When you reproduce the data, keep every word exactly as it stands and leave the pictures out.
>>>
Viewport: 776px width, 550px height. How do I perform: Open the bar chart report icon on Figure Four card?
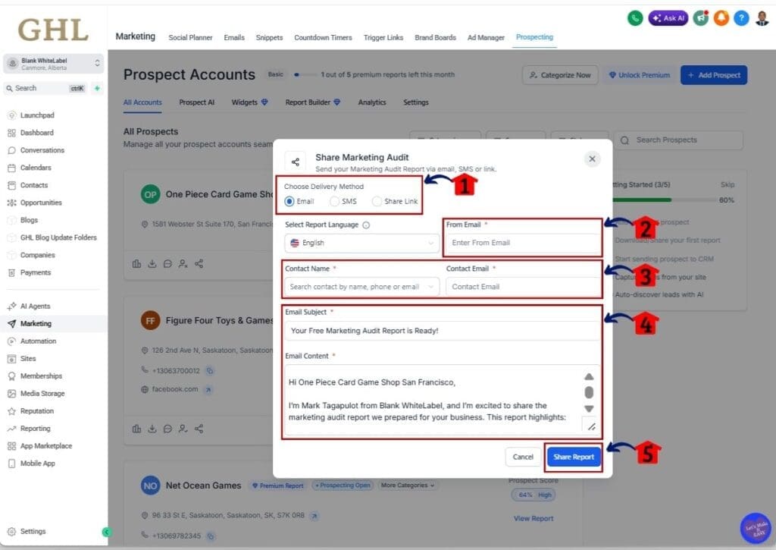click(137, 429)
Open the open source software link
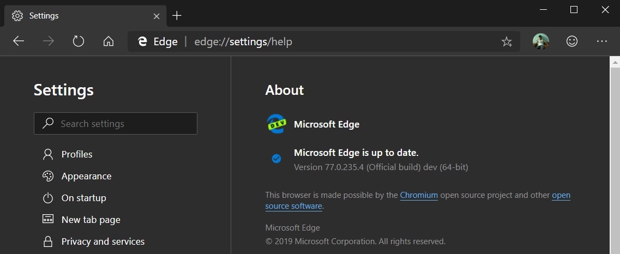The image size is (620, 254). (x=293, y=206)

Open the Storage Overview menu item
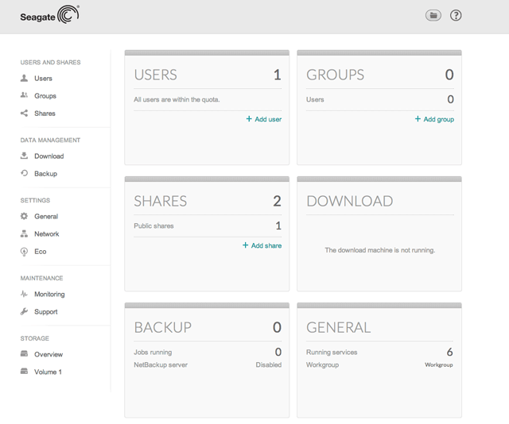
<<<
## Problem solution
Viewport: 776px width, 550px height. How do I perform: Open the bar chart report icon on Figure Four card?
click(137, 429)
Open the open source software link
The image size is (620, 254). (x=293, y=206)

Open the Storage Overview menu item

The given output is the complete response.